-3

I have an SQL database in Azure that is ~4.5 TB / 150 million rows worth of data. Users will need to query this database for large sets of data. Right now, I am having users submit their requests through a web application hosted on an Azure VM.

How can I serve the rows pulled from the Azure SQL database directly to the user? It seems slow for the server to have to stream the data from Azure SQL, and then for the client to have to stream that from the VM.

I wish the user could directly query the Azure SQL db from the client side, but the problem is that the user's request has to be preprocessed and manipulated against a reference set of over a gigabyte of data; the request to the SQL db needs to happen server-side. Any help appreciated!

  • 4
    *"It seems slow"* - does it only "seem to be slow" because you are guessing, or is there a real, measurable performance issue? – Doc Brown Mar 08 '21 at 12:13
  • 1
    Depending on what your requirements, if you are returning large numbers of rows (>100k) it may be worth having the webserver converting results to a compressed columnar store like parquet or Apache arrow. This could potentially save slow and expensive internet bandwidth. – user1937198 Mar 09 '21 at 09:57

1 Answers1

1

No, you should NOT expose the database publicly. This is very difficult to do safely, and is difficult to integrate directly with a HTTP-based API.
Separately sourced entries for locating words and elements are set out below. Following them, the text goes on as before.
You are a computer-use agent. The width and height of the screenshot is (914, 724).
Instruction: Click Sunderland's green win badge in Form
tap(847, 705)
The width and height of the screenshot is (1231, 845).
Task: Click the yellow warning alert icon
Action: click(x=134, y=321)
So what you're doing – having a web app backend that sits between the user and the database – is the typical architecture. This can deliver perfectly acceptable performance, in particular if the backend server can scale horizontally. But how performant is this will be more of a function of the networking hardware and network architecture than of the software architecture. And in most cases, the user's internet connection is the limiting factor, not your server.

What you can do is consider whether a SQL database has to store all of this data. If you have columns that contain large blobs (multiple MB) then you might want to consider storing the data externally. Blob storage / object storage such as S3-like storage could be more appropriate. Since every object has an URL, the user can fetch it directly without having to go through your backend. Access controls can be implemented with signed URLs that are only valid for a finite time. Your backend would then get a list of object IDs from the SQL DB, and generate signed URLs for the user.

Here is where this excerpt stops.